**Material for the task:**
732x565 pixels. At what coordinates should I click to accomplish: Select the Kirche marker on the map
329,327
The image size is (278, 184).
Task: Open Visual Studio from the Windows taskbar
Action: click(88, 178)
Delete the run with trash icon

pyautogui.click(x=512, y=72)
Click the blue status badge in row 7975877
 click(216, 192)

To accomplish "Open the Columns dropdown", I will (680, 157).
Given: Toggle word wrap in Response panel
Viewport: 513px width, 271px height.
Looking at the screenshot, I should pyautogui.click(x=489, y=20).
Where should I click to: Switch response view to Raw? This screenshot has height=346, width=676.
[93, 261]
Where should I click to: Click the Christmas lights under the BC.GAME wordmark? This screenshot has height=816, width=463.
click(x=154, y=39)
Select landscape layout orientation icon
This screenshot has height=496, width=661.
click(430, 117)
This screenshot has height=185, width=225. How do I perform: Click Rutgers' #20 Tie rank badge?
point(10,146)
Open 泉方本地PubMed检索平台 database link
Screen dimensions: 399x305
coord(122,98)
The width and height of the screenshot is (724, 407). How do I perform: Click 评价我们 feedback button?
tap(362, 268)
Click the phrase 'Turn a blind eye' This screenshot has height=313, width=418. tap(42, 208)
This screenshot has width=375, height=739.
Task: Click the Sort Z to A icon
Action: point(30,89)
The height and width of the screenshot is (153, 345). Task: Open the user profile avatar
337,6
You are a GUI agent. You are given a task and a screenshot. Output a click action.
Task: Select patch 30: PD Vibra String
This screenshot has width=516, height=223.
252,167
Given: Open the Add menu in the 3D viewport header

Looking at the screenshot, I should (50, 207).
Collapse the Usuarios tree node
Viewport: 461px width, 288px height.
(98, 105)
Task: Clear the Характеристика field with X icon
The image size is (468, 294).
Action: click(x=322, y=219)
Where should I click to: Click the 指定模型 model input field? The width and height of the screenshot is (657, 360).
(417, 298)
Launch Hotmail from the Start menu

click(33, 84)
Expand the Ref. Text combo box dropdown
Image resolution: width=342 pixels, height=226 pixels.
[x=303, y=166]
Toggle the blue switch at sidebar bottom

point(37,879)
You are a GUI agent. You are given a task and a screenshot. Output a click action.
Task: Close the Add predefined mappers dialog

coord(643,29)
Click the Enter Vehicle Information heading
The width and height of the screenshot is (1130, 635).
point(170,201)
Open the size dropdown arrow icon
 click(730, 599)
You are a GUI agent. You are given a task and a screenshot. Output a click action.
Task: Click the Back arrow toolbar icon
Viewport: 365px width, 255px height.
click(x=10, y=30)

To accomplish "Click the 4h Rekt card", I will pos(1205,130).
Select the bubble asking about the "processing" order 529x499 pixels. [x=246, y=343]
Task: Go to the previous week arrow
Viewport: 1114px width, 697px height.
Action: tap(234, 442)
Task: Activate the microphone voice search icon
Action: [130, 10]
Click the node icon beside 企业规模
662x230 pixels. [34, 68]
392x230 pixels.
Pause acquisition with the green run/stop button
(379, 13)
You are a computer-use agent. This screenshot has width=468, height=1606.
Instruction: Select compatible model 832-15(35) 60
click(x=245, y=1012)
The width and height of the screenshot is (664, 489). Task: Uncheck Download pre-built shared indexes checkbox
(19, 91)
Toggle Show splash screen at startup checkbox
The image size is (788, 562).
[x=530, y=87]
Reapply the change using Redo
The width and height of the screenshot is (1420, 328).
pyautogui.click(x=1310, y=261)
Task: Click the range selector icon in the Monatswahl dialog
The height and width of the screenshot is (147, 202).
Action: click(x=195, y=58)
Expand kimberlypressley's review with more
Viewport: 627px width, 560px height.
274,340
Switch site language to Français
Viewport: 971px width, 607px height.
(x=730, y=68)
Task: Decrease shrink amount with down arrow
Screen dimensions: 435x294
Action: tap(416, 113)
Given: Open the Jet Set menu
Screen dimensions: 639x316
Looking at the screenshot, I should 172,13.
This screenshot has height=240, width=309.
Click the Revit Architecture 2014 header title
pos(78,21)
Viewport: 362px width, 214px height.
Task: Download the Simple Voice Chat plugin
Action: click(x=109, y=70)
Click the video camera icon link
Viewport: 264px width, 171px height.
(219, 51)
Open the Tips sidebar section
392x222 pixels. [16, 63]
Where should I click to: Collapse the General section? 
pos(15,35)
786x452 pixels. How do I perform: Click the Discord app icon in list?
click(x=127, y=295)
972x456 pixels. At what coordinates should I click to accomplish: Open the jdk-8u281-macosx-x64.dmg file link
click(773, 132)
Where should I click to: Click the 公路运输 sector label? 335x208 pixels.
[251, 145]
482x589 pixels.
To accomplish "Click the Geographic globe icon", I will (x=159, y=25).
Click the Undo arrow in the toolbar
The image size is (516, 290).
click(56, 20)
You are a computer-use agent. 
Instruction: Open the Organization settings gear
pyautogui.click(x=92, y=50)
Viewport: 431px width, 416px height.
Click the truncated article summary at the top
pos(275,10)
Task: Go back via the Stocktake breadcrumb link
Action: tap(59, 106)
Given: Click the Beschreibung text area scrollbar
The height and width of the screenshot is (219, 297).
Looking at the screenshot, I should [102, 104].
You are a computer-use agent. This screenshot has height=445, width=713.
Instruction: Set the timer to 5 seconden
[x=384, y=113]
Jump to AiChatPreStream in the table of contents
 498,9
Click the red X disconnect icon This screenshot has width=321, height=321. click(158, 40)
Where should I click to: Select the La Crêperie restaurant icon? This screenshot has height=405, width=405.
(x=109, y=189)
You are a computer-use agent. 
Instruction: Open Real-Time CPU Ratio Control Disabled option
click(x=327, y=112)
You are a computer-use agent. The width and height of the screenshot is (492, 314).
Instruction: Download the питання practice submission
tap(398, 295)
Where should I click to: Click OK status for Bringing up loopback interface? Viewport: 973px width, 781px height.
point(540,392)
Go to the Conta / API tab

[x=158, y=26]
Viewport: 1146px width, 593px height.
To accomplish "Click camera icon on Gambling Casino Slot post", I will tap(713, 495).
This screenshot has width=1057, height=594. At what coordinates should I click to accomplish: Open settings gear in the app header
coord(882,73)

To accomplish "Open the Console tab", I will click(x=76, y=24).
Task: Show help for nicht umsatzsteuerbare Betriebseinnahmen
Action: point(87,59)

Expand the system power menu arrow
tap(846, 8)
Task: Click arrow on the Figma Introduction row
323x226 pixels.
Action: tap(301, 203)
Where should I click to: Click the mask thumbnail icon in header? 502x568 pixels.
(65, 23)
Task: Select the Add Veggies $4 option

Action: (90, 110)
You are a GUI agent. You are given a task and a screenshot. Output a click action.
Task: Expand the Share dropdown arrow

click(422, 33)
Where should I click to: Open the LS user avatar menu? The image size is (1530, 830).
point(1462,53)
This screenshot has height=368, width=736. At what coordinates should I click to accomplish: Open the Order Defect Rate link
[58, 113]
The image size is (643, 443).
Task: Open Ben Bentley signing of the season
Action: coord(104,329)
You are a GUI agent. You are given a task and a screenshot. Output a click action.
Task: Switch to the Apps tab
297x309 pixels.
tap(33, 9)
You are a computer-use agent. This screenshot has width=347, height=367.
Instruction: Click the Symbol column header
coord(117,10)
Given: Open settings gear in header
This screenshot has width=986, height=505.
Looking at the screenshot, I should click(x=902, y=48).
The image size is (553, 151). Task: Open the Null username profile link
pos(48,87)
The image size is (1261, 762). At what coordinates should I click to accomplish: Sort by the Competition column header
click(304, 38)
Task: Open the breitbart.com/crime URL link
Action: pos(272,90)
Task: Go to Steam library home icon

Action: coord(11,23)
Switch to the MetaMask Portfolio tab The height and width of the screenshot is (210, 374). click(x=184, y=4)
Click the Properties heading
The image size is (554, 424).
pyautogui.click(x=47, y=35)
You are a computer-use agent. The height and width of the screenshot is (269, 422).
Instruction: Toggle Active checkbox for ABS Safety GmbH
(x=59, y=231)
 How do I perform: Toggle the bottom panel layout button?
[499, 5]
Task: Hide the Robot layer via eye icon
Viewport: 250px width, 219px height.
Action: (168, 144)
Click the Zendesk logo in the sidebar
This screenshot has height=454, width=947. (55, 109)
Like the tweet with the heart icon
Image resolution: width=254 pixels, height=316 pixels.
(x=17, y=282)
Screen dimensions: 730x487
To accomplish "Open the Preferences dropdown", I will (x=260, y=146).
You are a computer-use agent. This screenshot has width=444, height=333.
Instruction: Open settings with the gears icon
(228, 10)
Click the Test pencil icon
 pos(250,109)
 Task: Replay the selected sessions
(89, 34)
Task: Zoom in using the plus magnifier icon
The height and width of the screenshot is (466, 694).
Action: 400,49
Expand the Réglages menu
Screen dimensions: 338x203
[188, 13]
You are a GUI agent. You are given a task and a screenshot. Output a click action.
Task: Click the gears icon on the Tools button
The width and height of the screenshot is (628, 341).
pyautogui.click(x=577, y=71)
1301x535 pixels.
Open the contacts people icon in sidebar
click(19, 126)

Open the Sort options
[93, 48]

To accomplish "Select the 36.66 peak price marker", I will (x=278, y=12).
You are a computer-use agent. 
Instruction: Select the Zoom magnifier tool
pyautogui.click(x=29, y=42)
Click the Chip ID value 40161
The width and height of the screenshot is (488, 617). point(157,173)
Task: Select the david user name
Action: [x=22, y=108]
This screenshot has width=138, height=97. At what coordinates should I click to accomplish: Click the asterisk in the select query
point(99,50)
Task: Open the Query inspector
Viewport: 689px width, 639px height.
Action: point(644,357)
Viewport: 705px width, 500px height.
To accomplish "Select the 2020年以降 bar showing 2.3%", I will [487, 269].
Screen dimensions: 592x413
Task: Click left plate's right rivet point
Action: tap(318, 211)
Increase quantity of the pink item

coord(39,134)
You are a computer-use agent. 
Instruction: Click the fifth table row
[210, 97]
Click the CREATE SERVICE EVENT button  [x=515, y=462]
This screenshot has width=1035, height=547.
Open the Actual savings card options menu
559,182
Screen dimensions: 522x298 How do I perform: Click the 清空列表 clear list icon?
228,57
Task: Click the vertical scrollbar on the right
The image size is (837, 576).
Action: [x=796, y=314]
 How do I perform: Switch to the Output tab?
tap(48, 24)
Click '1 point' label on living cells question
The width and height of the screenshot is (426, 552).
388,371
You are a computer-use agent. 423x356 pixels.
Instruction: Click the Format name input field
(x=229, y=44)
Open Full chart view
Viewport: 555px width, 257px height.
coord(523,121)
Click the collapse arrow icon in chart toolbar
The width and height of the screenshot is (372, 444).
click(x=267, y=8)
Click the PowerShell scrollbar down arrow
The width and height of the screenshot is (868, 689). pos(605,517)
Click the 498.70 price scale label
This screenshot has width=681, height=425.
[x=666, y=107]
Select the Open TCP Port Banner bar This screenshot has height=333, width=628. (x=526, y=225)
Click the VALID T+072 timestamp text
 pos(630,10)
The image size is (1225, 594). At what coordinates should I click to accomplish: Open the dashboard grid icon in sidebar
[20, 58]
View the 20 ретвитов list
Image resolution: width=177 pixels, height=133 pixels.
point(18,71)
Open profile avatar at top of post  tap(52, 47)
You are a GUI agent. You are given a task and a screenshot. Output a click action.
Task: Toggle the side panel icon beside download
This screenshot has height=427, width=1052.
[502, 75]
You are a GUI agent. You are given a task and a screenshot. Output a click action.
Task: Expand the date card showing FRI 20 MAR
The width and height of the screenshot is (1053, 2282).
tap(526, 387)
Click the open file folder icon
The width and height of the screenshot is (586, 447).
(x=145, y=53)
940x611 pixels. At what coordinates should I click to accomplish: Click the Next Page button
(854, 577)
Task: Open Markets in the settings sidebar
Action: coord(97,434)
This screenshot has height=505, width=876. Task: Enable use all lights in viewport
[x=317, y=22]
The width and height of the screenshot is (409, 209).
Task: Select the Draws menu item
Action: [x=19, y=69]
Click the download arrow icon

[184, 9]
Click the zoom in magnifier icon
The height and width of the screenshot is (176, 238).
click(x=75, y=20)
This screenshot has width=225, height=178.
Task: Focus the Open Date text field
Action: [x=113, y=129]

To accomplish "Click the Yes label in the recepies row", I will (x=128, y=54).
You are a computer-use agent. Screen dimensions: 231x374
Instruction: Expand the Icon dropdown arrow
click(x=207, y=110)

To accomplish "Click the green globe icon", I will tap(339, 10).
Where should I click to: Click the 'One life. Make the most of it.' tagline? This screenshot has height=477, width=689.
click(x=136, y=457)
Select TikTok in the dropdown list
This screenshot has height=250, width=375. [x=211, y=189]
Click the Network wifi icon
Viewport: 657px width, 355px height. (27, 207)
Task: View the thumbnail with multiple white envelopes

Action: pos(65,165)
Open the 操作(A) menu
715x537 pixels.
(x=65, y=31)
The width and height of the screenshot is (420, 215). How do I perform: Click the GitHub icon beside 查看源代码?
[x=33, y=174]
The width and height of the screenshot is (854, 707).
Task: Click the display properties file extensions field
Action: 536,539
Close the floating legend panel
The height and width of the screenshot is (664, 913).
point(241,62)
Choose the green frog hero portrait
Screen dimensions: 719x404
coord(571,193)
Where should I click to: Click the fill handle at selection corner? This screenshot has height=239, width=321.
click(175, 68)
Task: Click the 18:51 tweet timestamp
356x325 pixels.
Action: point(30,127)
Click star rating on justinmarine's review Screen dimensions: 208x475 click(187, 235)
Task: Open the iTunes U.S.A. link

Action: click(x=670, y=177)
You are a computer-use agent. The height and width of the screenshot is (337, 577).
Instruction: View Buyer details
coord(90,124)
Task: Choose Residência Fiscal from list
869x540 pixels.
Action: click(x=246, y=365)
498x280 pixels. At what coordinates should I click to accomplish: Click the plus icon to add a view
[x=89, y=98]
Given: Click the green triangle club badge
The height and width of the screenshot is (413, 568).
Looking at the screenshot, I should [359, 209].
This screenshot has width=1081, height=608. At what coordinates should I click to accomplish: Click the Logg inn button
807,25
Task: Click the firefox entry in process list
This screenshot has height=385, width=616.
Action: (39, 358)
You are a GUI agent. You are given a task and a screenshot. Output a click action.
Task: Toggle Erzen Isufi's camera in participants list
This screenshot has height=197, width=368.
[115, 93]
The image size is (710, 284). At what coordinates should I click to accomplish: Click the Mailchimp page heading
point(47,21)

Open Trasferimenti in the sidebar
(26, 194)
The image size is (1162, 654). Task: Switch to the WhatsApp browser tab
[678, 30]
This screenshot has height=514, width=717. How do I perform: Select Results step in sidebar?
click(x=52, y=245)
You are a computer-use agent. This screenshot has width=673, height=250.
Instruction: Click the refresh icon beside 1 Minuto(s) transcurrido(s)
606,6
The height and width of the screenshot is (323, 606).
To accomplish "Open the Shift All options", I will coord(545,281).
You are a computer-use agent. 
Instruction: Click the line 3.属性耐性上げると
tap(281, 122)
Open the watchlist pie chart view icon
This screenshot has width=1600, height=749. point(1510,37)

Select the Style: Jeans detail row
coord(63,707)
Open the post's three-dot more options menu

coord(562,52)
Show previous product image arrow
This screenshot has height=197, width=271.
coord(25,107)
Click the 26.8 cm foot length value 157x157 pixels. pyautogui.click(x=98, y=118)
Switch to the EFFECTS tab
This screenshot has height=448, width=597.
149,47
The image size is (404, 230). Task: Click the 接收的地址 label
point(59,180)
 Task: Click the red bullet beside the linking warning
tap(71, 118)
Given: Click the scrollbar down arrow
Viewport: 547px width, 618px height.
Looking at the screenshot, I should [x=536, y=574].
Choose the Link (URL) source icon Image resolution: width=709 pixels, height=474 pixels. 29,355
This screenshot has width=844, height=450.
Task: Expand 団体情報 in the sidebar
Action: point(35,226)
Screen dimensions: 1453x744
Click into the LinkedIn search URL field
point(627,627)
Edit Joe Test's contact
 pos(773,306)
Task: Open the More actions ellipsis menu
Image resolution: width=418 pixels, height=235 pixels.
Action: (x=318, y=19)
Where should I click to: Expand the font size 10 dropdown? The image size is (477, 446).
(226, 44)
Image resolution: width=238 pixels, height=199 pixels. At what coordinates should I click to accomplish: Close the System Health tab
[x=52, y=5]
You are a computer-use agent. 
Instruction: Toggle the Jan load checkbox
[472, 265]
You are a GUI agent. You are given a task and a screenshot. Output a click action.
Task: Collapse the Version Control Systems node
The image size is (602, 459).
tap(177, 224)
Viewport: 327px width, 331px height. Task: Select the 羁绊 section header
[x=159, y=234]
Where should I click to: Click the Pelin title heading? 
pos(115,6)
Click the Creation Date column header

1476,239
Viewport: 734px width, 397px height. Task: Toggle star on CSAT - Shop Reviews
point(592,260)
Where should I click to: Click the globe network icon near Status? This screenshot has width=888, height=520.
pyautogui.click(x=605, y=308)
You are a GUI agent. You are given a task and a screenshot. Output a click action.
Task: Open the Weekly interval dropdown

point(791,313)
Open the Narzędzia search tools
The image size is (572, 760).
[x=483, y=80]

**Exercise:** Retype exactly the lines of the data above, starting at its first line and finishing with the line that has "Select landscape layout orientation icon" in it.

**Completed task:**
732x565 pixels. At what coordinates should I click to accomplish: Select the Kirche marker on the map
329,327
The image size is (278, 184).
Task: Open Visual Studio from the Windows taskbar
Action: click(88, 178)
Delete the run with trash icon

pyautogui.click(x=512, y=72)
Click the blue status badge in row 7975877
 click(216, 192)

To accomplish "Open the Columns dropdown", I will (680, 157).
Given: Toggle word wrap in Response panel
Viewport: 513px width, 271px height.
Looking at the screenshot, I should pyautogui.click(x=489, y=20).
Where should I click to: Switch response view to Raw? This screenshot has height=346, width=676.
[93, 261]
Where should I click to: Click the Christmas lights under the BC.GAME wordmark? This screenshot has height=816, width=463.
click(x=154, y=39)
Select landscape layout orientation icon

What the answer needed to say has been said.